Track: Data Analytics and Big Data
Abstract
Privacy and security concerns with Big Data have gained momentum in both research and business fields. With the rapid growth and spread of data, it became difficult for traditional applications to store, compute and analyze huge volume of structured and unstructured data. Processing such data has become possible with the implementation of big data analytics tools. Organizations in general have long recognized the need of data analytics to increase quality and provide better value for financial statements users. Audit firms, in particular, have made significant investments in the field of data analytics, as traditional auditing techniques have not kept pace with the evolving economy and large investments of audit clients in technology. Traditional auditing has not kept pace with the changing economy and the large investments of organizations in data and technology. Audit data analytics have become an increasingly important tool for auditors to increase the quality and performance of their audit.
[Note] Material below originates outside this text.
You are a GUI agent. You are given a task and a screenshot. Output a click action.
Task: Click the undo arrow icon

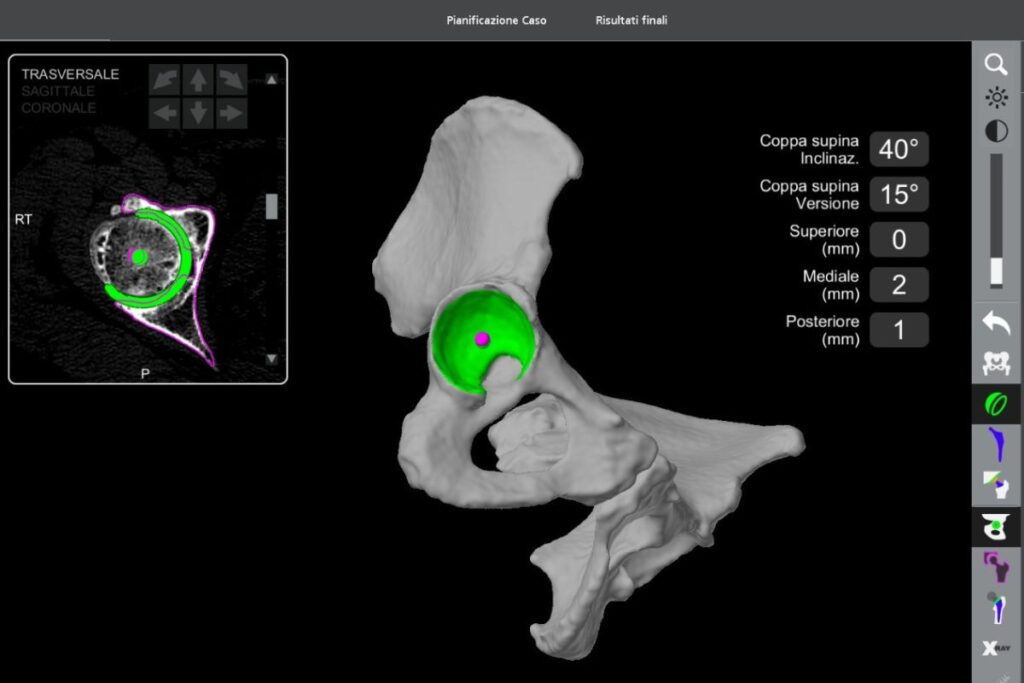(996, 322)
However, such implementation have raised the concerns for privacy and security of client data. The main objective of this paper is to provide a context to the work by highlighting on the security and privacy concerns triggered by big data analytics and the importance of this matter in the audit sector. To this end, using an in-depth literature review, and drawing on a sound theoretical framework comprising utility maximization theory and procedural fairness theory, the paper proposes a conceptual model that depicts the relationships between privacy and security concerns, data analytics and audit quality. The model implications are discussed, and recommendations for future research are presented.